Although I believed that the American story was familiar to me as I have heard it and read about from my elementary school days on, my time as a member of Utah’s America 250 Commission for the past four years has made it even more real and meaningful. My fellow commissioners and I have been involved in planning activities and shaping opportunities for all Utahns to commemorate the development and signing of this remarkable document and the founding of America. I love the Fourth of July and have read the Declaration and the Constitution frequently. I love to put my hand over my heart.

These past several years I have attended lectures and programs and energetically sought out America 250 lectures and presentations on CPAN and other venues.

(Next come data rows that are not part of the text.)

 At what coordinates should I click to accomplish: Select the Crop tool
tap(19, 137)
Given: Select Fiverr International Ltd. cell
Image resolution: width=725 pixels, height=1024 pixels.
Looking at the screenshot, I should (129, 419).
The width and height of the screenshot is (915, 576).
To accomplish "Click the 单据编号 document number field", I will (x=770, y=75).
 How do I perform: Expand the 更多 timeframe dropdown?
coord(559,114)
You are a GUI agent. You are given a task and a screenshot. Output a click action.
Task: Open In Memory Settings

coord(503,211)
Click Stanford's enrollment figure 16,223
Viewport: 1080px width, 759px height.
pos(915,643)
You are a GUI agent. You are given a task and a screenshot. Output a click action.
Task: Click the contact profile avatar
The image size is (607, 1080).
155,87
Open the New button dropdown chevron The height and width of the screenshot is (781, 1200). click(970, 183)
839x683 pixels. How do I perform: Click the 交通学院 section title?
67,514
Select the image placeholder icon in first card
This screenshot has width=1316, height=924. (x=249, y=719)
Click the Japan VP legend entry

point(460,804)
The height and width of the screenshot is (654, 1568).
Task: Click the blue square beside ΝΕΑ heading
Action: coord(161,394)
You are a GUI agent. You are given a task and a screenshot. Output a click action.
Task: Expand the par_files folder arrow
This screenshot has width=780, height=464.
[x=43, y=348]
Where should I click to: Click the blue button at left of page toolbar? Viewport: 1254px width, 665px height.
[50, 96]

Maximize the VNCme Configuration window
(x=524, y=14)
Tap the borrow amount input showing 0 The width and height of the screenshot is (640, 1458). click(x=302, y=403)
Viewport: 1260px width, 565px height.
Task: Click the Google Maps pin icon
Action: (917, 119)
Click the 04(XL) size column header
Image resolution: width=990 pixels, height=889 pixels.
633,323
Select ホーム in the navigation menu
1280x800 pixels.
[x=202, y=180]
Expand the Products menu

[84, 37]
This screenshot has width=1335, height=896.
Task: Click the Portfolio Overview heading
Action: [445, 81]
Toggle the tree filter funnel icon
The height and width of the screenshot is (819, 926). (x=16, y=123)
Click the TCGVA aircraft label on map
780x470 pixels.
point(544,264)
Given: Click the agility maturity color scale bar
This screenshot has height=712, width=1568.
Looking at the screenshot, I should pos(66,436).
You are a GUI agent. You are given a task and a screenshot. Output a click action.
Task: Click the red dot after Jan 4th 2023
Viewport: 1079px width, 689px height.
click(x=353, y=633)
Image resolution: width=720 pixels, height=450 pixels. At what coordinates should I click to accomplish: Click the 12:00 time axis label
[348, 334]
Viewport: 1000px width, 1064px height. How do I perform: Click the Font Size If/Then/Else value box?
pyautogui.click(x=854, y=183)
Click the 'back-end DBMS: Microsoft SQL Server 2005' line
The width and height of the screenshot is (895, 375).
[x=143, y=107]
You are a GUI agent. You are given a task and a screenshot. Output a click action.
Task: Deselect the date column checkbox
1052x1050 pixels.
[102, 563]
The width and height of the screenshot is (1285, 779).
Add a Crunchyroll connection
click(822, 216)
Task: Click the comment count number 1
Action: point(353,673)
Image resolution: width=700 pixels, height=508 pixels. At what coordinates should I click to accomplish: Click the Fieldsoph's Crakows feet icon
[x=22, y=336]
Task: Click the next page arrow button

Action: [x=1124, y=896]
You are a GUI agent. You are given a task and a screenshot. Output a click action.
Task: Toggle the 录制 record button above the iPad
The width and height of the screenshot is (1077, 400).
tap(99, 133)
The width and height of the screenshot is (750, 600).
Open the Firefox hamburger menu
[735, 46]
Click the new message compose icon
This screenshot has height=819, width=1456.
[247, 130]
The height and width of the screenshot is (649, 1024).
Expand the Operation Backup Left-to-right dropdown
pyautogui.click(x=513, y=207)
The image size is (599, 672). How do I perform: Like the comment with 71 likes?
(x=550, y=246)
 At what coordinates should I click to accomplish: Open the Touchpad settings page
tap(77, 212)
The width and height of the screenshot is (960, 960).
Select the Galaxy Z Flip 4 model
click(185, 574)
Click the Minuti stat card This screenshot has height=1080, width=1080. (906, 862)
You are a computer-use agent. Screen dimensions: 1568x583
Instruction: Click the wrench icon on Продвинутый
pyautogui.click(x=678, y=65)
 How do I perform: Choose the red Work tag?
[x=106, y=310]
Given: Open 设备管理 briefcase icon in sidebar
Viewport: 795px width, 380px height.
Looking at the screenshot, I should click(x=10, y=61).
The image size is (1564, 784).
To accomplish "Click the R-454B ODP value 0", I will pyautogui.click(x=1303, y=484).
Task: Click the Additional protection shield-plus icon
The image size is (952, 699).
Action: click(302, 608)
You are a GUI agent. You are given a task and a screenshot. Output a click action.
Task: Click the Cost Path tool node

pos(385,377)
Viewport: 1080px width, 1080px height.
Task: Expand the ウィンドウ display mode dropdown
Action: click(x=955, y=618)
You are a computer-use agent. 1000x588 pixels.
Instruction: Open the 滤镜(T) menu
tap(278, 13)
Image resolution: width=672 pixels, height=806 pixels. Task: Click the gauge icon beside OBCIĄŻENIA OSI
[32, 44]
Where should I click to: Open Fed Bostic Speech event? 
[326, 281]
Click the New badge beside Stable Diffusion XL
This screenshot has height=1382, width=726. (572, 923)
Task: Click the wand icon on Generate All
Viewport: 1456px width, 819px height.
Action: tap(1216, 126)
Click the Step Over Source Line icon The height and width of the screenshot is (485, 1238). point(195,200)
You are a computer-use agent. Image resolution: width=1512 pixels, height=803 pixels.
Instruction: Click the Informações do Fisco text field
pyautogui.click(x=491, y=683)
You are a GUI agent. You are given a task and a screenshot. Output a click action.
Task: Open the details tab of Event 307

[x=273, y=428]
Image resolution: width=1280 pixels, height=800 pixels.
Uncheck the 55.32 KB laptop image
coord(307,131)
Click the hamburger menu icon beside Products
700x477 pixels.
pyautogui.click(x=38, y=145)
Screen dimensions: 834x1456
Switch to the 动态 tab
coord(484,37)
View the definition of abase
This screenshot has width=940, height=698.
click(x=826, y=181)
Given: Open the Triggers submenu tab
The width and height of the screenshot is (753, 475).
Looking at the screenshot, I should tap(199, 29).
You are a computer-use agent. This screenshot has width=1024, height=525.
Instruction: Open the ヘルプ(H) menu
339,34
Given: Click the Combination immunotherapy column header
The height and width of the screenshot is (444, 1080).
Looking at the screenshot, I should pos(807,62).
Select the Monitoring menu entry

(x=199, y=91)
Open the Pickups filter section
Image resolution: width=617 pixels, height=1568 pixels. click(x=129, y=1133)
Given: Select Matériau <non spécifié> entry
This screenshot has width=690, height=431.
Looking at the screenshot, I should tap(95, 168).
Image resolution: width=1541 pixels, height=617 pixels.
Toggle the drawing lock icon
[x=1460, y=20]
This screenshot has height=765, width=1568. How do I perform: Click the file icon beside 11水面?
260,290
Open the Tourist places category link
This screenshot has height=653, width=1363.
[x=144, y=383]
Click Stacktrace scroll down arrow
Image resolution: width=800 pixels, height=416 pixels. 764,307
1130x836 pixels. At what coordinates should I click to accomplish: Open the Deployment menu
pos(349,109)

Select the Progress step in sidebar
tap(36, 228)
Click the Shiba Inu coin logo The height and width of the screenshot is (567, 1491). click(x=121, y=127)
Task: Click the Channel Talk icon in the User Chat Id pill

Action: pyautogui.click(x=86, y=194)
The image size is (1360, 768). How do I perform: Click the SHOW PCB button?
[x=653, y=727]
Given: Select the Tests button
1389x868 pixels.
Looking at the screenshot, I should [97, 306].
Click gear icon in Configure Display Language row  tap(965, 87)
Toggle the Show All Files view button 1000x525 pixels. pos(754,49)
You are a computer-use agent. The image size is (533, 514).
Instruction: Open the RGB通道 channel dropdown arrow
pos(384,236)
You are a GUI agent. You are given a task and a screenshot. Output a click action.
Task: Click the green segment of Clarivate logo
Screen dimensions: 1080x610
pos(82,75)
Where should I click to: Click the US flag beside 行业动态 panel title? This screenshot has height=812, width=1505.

And while America is certainly not a perfect union with the stain of many failures and missteps including the tragedy of the Vietnam War of my generation, I still have hope. I vote, I follow my city council, my county commission, my state legislature and the U.S. Congress.

Just last week I was in Washington D.C. and had the opportunity as a “citizen lobbyist” to visit the offices of both of our U.S. Senators and three of our Representatives. I found it stirring, stimulating and inspiring. I don’t know if my colleagues and I did any good advocating for permitting reform in regards to transmission lines, but at least we were accepted. I felt safe and I felt the energy of the U.S. Government. Even at my age, I was in awe as I had my photo taken in front of the U.S. Supreme Court.

Let’s use this anniversary to renew and recommit. Let’s not check out or give up. I like what President Ronald Reagan once said:

“As long as the American Dream lives, as long as we continue to defend it, American has a future and all mankind has reason to hope.”

Let’s use this 250th Anniversary of the Declaration of Independence to defend America and to give the world and ourselves many reasons to hope for generations to come.

Steve Handy

Layton

Don’t forget the hand of God in America

In view of our 250th Celebration of our nation’s birth, I submit my concern that not enough is being said to give recognition and thanks to God. Even as we, the people, are of many mixed cultures and races, yet still we are the children of one Divine Being who resides and watches over us all. That Being is not Pres. Donald Trump, nor any one man or woman, nor group of men or women.

The great, significant stories of heroism and sacrifice that has led to the creation of this wonderful Republic we belong to have come as God has given strength, wisdom, and inspiration to men and women. The Constitution itself, following a rousing Declaration of Independence, comes from those who were divinely inspired from Heaven above. The Republic derived therefrom is not a pure democracy, and works only as designed, as a republic with representation of the sovereign people of this beautiful land. Studying the lives and words of the pioneers including those who signed these great documents proves without a doubt their reliance on and belief in Jesus Christ our Lord.

While we applaud the great “comeback” of American values of freedom, industry, and exceptionalism, we must not boast, but rather humbly express gratitude to God who has, so much as humankind will allow, guided and inspired. We ought to remember our origins juxtapositioned next to where we are now and make course corrections as needed to maintain our rights, our liberty, and our way as a beacon of light to all the world. I am so grateful to have been born in this Heaven-blessed nation and hereby express my thanks to Jesus Christ, our only Lord and King.